Junk fax, in case you hadn’t noticed, was made illegal in 1991; senders of this sort of crap were of course mortified, and duly invoked their First Amendment rights to “petition the Government for a redress of grievances,” presumably with, um, sweeteners. In 2006, the new rules were set forth:
In April 2006, the Federal Communications Commission (FCC) implemented changes to the fax advertising rules of the TCPA. The new rules: (1) codify an established business relationship (EBR) exemption to the prohibition on sending unsolicited fax advertisements; (2) define EBR as used in the context of unsolicited fax advertisements; (3) require the sender of fax advertisements to provide specified notice and contact information on the fax that allows recipients to “opt-out” of any future transmissions from the sender; and (4) specify the circumstances under which a request to “opt-out” complies with the Act.
Over the intervening years, I have had received basically three flavors of junk fax: travel-agency crap, life-insurance crap, and business-loan crap. The example on exhibit today is of the third flavor:
Your high Dun & Bradstreet business score of 81 has pre-approved your business for a Line of Credit up to $250K. Because of your high business score, we can offer your business a Working Capital Loan, or Equipment Financing for either new or used equipment.
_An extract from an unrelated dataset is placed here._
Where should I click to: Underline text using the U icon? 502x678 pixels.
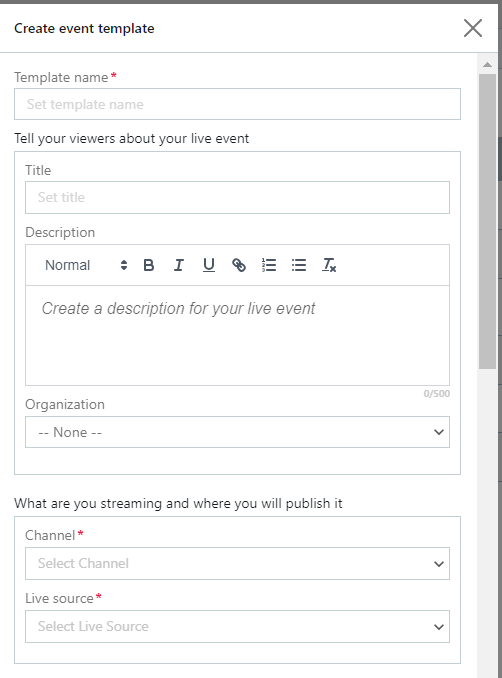209,265
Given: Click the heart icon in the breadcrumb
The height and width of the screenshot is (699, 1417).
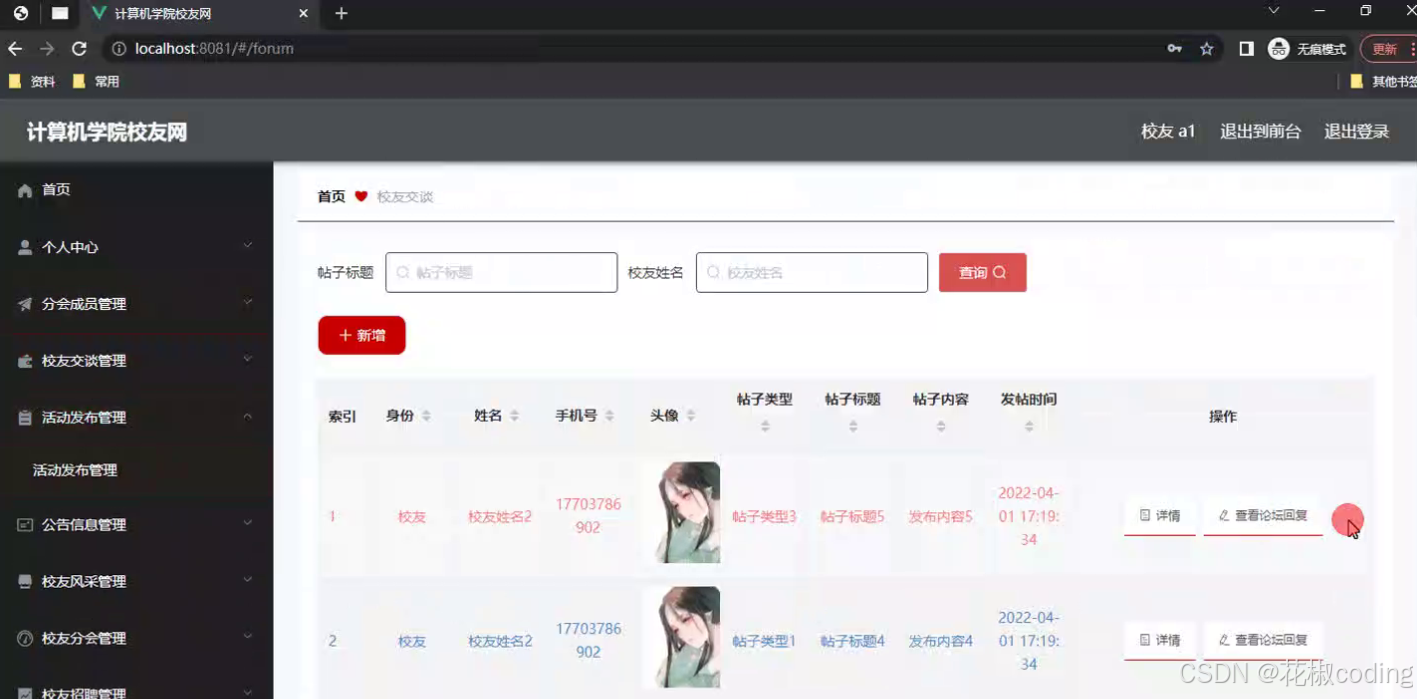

Well, no. D&B has two scores, the Commercial Credit Score, which ranges from 101 to 670, so I’m assuming this is not the one they meant. The other is called Paydex, which is concerned solely with whether you pay your bills on time. It runs 1 to 100, and somewhere around 70 is considered a passing grade.
This thing was “signed” by “Steve Rogers,” described as a “funding specialist” in “Chicago.” There follows an Unsubscribe number, but I’d just as soon not provide any further evidence that my fax number works.